3

I'm trying to set up a very basic ZeroMQ-based socket link between Python server and C# client using simplejson and Json.NET. I try to send a dict from Python and read it into an object in C#. Python code:

message = {'MessageType':"None", 'ContentType':"None", 'Content':"OK"}
message_blob = simplejson.dumps(message).encode(encoding = "UTF-8")
alive_socket.send(message_blob)

The message is sent as normal UTF-8 string or, if I use UTF-16, as "'\xff\xfe{\x00"\x00..." etc.

Code in C# is where my problem is:

string reply = client.Receive(Encoding.UTF8);

The UTF-8 message is received as "≻潃瑮湥≴›..." etc.

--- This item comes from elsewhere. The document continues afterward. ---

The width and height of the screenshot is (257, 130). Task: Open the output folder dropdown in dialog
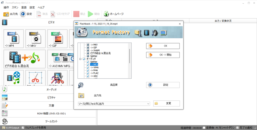click(x=148, y=104)
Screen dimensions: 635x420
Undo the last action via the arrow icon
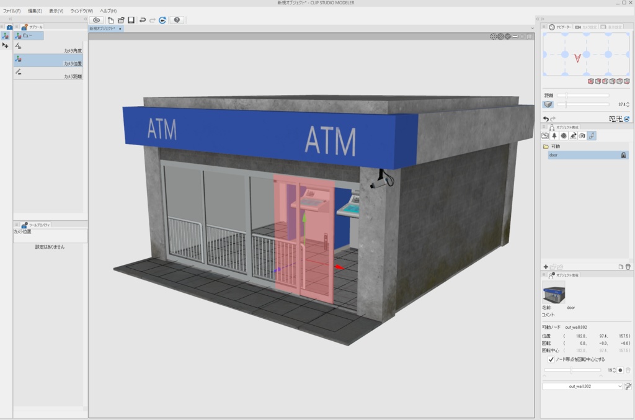tap(143, 20)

I tried to use UTF-16 and the message comes through OK, but the first symbols are still the little-endian \xFF \xFE BOM so when I try to feed it to the deserializer,

PythonMessage replyMessage = JsonConvert.DeserializeObject<PythonMessage>(reply);
//PythonMessage is just a very simple class with properties,
//not relevant to the problem

I get an error (obviously occurring at the first symbol, \xFF):

Unexpected character encountered while parsing value: .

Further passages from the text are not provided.